WORKERS are set for a pay rise of as much as £330 within DAYS when a change to taxes comes in.
The government is raising the amount you can earn before you start paying National Insurance contributions (NICs) to £12,570.
This is an increase from £9,500 and you should see the change in your first pay check from July 6.
For example, someone on a salary of £20,000 will pay around £291 less a year in NICs, according to the government’s calculator.
Alice Haine, a personal finance analyst, said the change means 2.2 million workers will get a complete break from National Insurance payments.
She added: “This equates to a saving of over £330 on average, when compared to the previous three months of National Insurance contributions, with the cash boost also set to benefit a further 30million typical employees earning over the new £12,570 threshold, including higher earners.”
Alice said 70% of lower to middle income earners will see their National Insurance drop below what they were paying last year.
She described it as a “mini-boost” to pay packets during the cost of living crisis.
The exact amount more you can earn without paying NICs, will depend on how much you earn.
You can use the government’s tool to check how much better off you’ll be.
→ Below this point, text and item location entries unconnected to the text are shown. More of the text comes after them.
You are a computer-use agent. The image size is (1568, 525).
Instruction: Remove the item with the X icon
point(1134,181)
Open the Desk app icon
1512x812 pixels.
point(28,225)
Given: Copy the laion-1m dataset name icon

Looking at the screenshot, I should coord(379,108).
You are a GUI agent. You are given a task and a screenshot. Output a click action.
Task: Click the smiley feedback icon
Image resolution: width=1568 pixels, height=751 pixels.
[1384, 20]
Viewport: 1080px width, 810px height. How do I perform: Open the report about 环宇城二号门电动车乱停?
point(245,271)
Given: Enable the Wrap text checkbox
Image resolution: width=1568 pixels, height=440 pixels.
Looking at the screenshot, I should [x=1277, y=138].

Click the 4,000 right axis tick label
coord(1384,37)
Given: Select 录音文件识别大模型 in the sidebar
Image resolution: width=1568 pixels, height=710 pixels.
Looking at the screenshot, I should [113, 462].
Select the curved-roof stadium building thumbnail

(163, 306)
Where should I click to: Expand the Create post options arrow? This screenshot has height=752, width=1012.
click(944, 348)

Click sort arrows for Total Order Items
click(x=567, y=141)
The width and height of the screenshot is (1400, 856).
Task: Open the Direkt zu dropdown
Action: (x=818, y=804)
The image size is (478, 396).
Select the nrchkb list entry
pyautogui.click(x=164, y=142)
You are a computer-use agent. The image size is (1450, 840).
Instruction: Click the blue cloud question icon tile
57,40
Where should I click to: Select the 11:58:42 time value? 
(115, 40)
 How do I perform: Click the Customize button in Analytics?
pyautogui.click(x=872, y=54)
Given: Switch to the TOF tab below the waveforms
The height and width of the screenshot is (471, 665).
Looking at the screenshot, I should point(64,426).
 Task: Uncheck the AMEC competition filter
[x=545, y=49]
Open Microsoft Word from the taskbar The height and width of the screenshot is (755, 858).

Chancellor Rishi Sunak first announced an increase to the threshold in March, and some of the lowest earners will pay no NICs at all.
But it comes after a National Insurance hike on April 6, which saw millions paying extra.
The social care levy added 1.25 percentage points to National Insurance rates.
The extra cash comes as millions face soaring bills in the cost of living crisis.
But vulnerable households will receive a cash boost in the coming months, with the first of Rishi Sunak’s cost-of-living payments coming in July
This will be followed by a second instalment in the Autumn, forming part of a £1,200 support package for those hardest hit.
Pensioners will get an extra £300 one-off payment during the coldest months.
What is National Insurance?
National insurance is a tax paid by workers above a certain level of earnings.
The contributions help fund benefits like the State Pension, sick pay and unemployment benefits.
All UK nationals receive an NI number (and NI card) automatically before they turn 16.
Your NI number helps the government track your earnings and charge the right amount of tax.
You currently pay National Insurance if you’re 16 and earn over a certain amount.
Workers currently pay 13.25% on earnings between £9,564 and £50,268 and a further 3.25% is paid on wages over that.
The tax is deducted from your wages each month and you can see how much you pay on your payslip.
Once you reach state pension age, you don’t need to pay National Insurance at all.National Insurance is not the same as income tax, and you pay this separately on your earnings too.
National Insurance works differently if you’re self-employed.